Consequently, as is usually the case with influenza, a systematic evaluation of the characteristics of CoVs should be planned. Patients with severe respiratory syndrome seem to be the best target for this kind of evaluation and, in this population, studies of children (in whom the incidence of infection is higher) may also have application to adults because the findings may lead to a reduction in the risk for the spread of particularly virulent HCoV strains.

In addition to the risk for a pandemic related to the reappearance of SARS or other new CoVs, the data regarding the possible relationship between HCoV infection and CNS diseases also suggest the need for a systematic evaluation of the circulation of CoVs. If >1 HCoVs are demonstrated to play a real role in causing some of the CNS diseases with which they have been associated, substantial changes would be required in our diagnostic, prophylactic, and therapeutic approaches to many neurologic illnesses in children.

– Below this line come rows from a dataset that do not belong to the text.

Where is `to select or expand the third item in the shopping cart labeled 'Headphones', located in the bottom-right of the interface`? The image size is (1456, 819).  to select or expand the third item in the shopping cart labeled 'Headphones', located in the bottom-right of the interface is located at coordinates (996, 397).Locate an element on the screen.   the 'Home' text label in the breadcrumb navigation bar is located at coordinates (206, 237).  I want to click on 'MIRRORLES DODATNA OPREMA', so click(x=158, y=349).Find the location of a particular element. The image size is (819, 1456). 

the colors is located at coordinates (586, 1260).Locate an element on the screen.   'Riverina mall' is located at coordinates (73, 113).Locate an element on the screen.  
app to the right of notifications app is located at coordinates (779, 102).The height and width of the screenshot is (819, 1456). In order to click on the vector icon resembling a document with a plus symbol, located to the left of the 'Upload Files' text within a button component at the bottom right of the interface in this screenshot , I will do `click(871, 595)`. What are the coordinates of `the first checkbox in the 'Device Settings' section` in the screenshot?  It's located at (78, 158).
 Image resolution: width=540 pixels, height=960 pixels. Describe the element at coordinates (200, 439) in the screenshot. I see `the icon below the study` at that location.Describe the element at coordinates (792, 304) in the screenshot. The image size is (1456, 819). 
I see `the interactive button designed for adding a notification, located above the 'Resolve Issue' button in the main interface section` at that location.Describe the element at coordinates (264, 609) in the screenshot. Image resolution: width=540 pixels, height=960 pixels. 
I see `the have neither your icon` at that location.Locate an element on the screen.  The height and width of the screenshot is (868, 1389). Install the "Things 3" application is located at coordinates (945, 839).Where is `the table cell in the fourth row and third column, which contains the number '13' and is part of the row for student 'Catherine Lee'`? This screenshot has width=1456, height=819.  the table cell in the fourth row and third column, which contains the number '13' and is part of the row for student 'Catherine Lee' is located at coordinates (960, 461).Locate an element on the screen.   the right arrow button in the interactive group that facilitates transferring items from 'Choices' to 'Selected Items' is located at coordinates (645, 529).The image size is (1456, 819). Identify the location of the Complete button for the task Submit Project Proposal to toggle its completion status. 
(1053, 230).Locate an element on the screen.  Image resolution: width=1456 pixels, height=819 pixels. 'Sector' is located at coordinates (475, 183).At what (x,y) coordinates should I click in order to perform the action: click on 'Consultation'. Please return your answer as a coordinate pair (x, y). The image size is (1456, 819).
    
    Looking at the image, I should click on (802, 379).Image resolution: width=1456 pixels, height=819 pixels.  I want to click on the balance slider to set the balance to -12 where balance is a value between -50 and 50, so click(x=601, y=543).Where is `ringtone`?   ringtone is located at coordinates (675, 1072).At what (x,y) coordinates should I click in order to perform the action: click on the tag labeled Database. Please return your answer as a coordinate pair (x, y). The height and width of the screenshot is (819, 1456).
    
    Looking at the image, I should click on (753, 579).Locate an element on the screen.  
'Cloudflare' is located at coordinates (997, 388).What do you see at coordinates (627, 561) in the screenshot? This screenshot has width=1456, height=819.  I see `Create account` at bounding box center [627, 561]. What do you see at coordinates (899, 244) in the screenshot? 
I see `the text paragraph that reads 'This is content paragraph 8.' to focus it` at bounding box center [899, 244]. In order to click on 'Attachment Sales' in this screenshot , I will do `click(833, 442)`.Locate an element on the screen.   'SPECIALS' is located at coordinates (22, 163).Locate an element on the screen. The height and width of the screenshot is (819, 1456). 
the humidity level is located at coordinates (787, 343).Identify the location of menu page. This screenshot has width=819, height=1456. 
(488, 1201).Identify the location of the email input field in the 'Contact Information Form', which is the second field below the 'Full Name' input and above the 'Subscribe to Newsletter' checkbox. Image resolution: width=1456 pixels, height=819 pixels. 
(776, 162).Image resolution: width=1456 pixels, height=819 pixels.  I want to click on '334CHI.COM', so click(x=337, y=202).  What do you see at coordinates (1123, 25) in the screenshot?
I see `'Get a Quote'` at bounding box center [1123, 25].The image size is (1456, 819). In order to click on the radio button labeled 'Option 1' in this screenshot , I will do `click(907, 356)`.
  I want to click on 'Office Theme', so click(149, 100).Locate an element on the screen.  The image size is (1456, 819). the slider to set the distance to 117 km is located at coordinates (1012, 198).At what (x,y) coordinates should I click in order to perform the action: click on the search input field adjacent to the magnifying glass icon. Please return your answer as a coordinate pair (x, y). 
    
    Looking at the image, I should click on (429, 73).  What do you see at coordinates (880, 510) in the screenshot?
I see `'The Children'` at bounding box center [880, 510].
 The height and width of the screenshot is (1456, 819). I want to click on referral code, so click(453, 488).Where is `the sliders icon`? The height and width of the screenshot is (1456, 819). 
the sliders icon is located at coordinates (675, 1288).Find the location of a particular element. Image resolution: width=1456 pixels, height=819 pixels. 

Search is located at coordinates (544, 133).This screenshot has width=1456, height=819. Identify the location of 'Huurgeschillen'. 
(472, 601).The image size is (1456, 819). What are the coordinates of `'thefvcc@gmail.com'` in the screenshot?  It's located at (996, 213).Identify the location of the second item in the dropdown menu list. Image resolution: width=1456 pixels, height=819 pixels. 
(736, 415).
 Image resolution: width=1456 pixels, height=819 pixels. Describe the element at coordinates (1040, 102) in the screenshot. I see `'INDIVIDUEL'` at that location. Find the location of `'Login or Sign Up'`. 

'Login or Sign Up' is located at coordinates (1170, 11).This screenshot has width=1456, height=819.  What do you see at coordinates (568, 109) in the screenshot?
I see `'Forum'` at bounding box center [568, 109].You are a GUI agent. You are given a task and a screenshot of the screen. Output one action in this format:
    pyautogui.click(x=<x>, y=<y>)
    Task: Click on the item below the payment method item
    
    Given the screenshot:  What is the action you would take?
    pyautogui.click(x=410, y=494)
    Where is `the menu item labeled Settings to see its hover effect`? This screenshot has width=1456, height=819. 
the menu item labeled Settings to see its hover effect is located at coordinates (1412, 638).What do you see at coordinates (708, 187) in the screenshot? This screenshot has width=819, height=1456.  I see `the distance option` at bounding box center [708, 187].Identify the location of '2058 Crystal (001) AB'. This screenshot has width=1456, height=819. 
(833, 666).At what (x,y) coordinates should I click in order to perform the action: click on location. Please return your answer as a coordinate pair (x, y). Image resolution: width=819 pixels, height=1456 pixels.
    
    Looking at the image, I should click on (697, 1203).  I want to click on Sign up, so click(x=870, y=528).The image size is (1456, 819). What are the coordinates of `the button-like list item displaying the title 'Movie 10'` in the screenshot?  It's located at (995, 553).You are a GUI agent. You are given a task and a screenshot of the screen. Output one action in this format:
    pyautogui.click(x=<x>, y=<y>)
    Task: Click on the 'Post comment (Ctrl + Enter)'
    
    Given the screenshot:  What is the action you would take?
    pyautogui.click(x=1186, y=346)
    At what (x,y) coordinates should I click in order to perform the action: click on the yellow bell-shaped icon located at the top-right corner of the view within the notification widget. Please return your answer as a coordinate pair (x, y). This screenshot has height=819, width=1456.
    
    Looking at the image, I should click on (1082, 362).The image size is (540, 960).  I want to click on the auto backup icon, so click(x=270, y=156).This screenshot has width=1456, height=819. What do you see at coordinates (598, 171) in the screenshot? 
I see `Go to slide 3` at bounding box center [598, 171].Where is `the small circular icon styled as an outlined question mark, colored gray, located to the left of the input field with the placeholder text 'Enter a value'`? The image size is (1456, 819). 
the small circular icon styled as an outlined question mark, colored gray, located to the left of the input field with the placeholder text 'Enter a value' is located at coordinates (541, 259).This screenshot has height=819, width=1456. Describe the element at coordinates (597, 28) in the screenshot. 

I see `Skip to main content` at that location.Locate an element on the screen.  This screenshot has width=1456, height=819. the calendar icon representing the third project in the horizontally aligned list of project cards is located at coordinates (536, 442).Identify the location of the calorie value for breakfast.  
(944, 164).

HCoV infections can be associated with respiratory and extrarespiratory manifestations, including central nervous system involvement. The clinical and genetic characteristics of circulating HCoVs in the pediatric population should be monitored to detect the spread of particularly virulent HCoV strains in the community at an early stage and, if required, to facilitate the development of adequate preventive and therapeutic measures.